Es freut mich außerordentlich zu hören, dass es dir so gut in Hogwarts ergeht. Wir alle hatten ja Sorge, dass du dich nicht so recht einfinden würdest in dieser für dich so völlig fremden Welt.
Na, so schrecklich, wie Ron Professor Snape immer darstellt, ist er nun wirklich nicht. Und es freut Arthur und mich sehr, dass du deinen Mitschülern eine so große Hilfe bist. Percy sagt dazu nur, dass er es nicht anders erwartet hatte.
Dem Himmel sei Dank sind Hermine und du da! Ich bin mir sicher, mein kleiner Ron würde sonst keine Hausarbeit zustande bringen. Er braucht einfach ein bisschen mehr Disziplin. Wenn du schon dabei bist, könntest du auch gleich Fred und George etwas unter die Arme greifen.
Wie ist denn dein Flugunterricht gelaufen? Ich hoffe doch, du hast dich auf dem Besen halten können und Ginny hat dir gut geholfen. Auch wenn ich keine Zweifel habe, dass du das Fliegen genauso beherrschst wie das Zaubern. Arthur ist da anderer Meinung und beruft sich darauf, dass Merlin per Überlieferung nie auf einem Besen gesessen ist. Aber was wissen wir schon?  
Ich weiß leider nicht, wie wir dir mit deinem Aufmerksamkeitsproblem helfen können. Percy meint, du solltest dich nicht für deine Zauberkraft schämen und sie nicht verstecken. Arthur und ich sind da anderer Meinung. Aber wie du schon sagtest, Zaubersprüche kann man schlecht gezielt falsch machen. Du könntest natürlich die falsche Zauberstabbewegung machen, doch das könnte zu ungeahnten Unfällen führen. Verletz dich nicht! Rede am Besten einmal mit Professor McGonagall oder Dumbledore darüber, sie werden dir sicher bei der Sache helfen können.

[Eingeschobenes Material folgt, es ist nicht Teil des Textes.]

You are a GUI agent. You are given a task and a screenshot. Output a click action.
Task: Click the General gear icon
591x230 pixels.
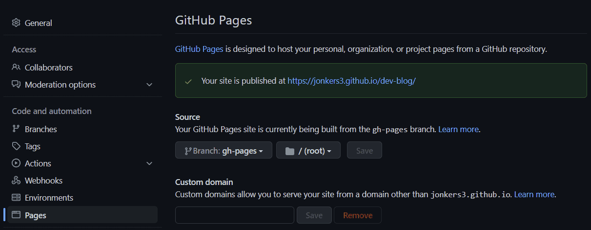coord(16,23)
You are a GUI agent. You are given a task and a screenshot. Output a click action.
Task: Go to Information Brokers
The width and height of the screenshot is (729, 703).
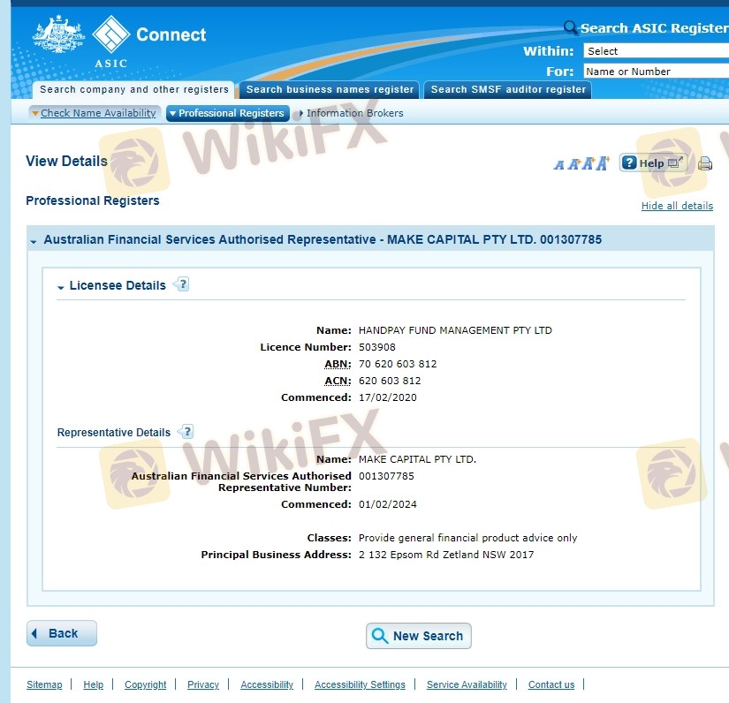353,113
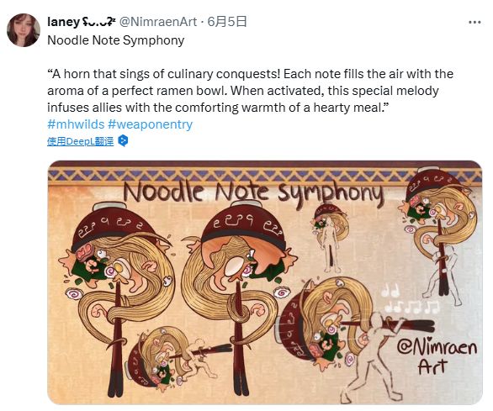Click the quoted horn description paragraph
The width and height of the screenshot is (493, 411).
coord(250,91)
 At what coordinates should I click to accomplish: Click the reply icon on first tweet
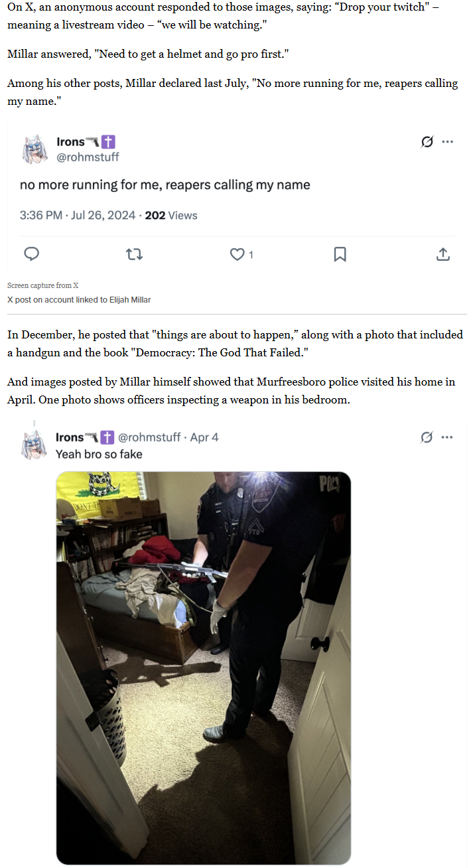tap(31, 254)
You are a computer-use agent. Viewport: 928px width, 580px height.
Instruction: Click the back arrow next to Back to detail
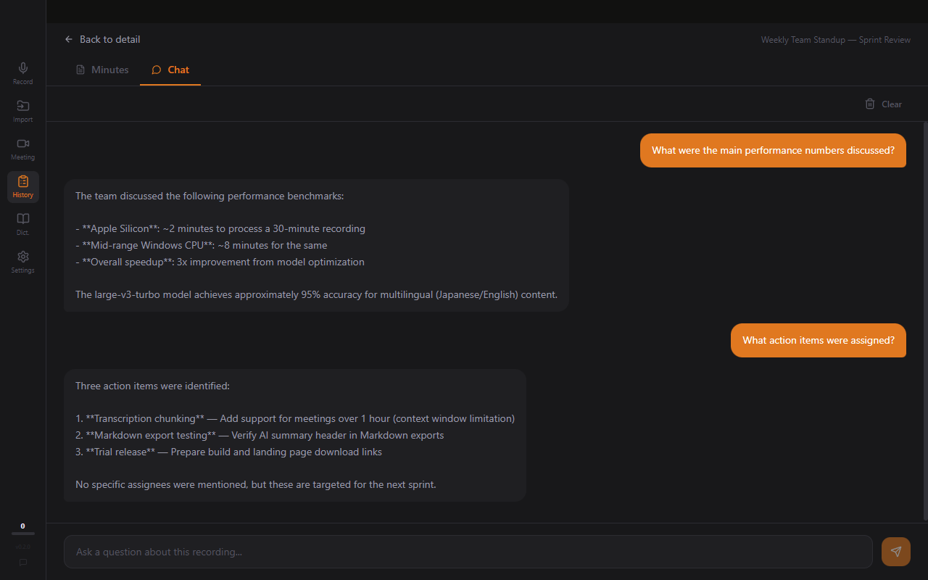68,39
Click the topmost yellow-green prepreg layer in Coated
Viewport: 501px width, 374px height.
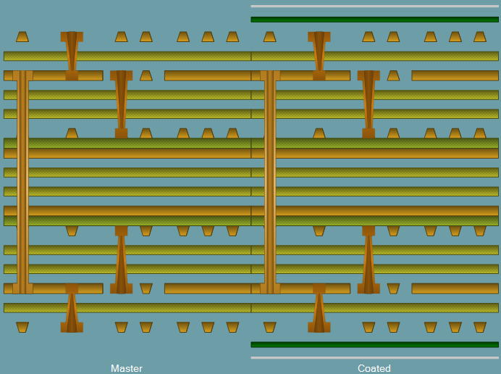pos(375,56)
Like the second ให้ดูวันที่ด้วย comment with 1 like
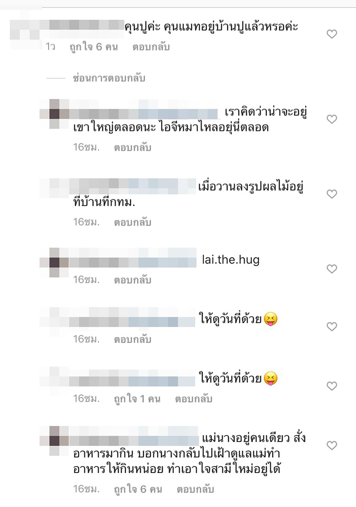The width and height of the screenshot is (356, 507). pos(332,386)
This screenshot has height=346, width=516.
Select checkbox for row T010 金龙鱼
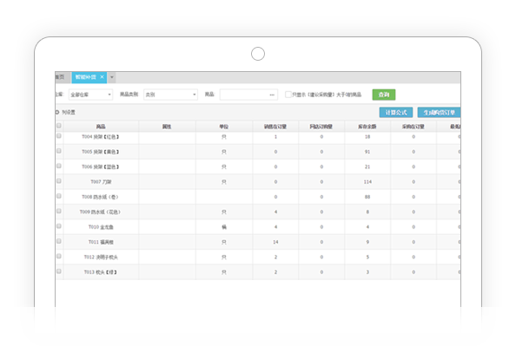[x=59, y=226]
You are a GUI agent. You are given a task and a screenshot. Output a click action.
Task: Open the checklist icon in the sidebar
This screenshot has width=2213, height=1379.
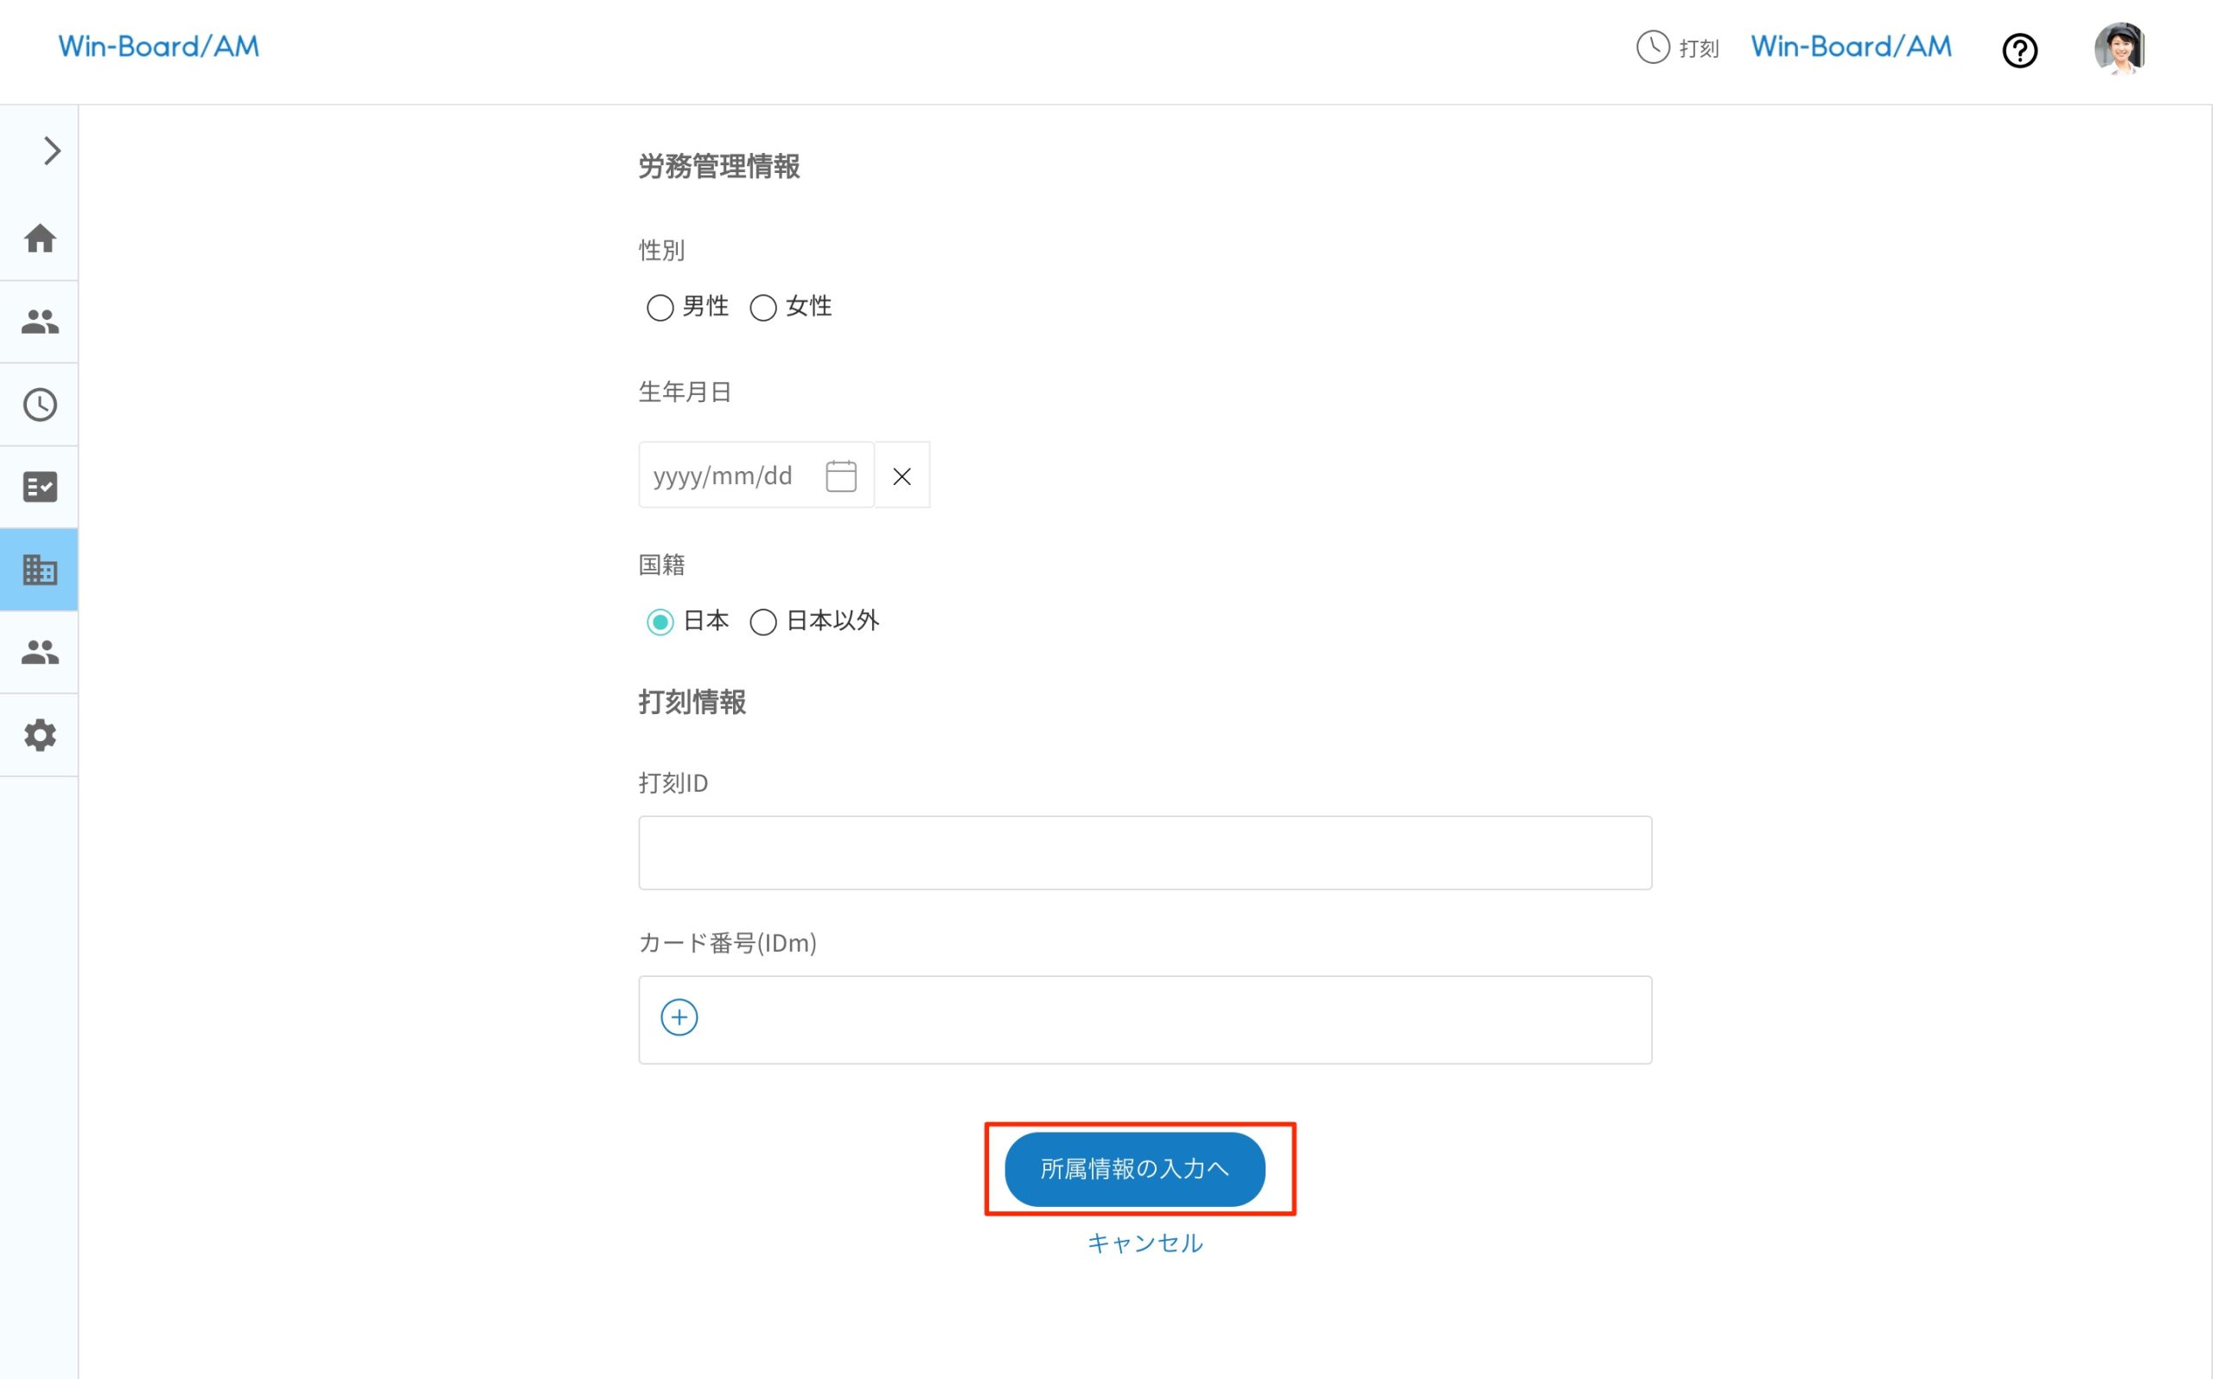(40, 487)
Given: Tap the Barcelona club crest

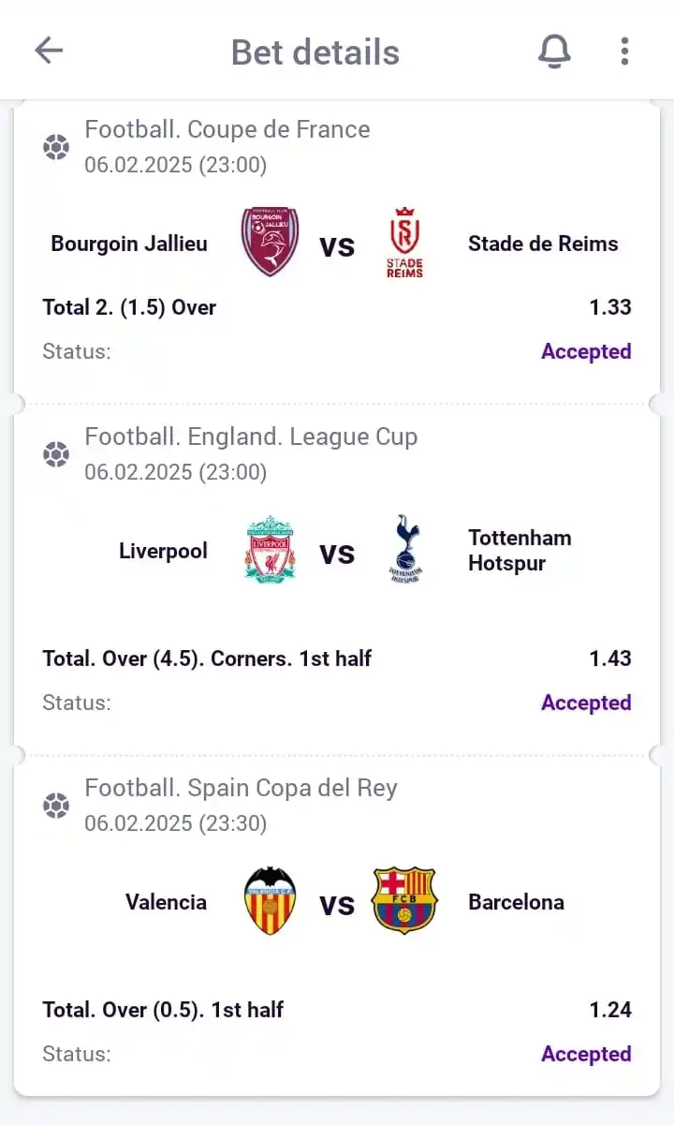Looking at the screenshot, I should tap(404, 901).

Wir hatten noch ein paar dieser Briefmarken zu Hause und ich habe genau getan, was du gesagt hast. Den Brief für deinen Vater habe ich aufs Postamt gebracht. Ich hoffe nur, er wird auch ankommen. Nun ja, der Brief für Harry in den Sommerferien ist ja auch angekommen. Vorerst haben wir noch ein paar Briefmarken, du brauchst mir also kein Geld zu schicken.
Bill und Charlie haben nur eine kurze Nachricht geschrieben, dass sie wieder gut angekommen sind. Charlie ist durch die Drachen natürlich sehr eingespannt und ich glaube, Bill ist schon wieder auf einer neuen Mission. Ich bin mir sicher, die beiden werden dir bald schreiben. Wenn nicht, werde ich ihnen mal einen ordentlichen Brief zukommen lassen!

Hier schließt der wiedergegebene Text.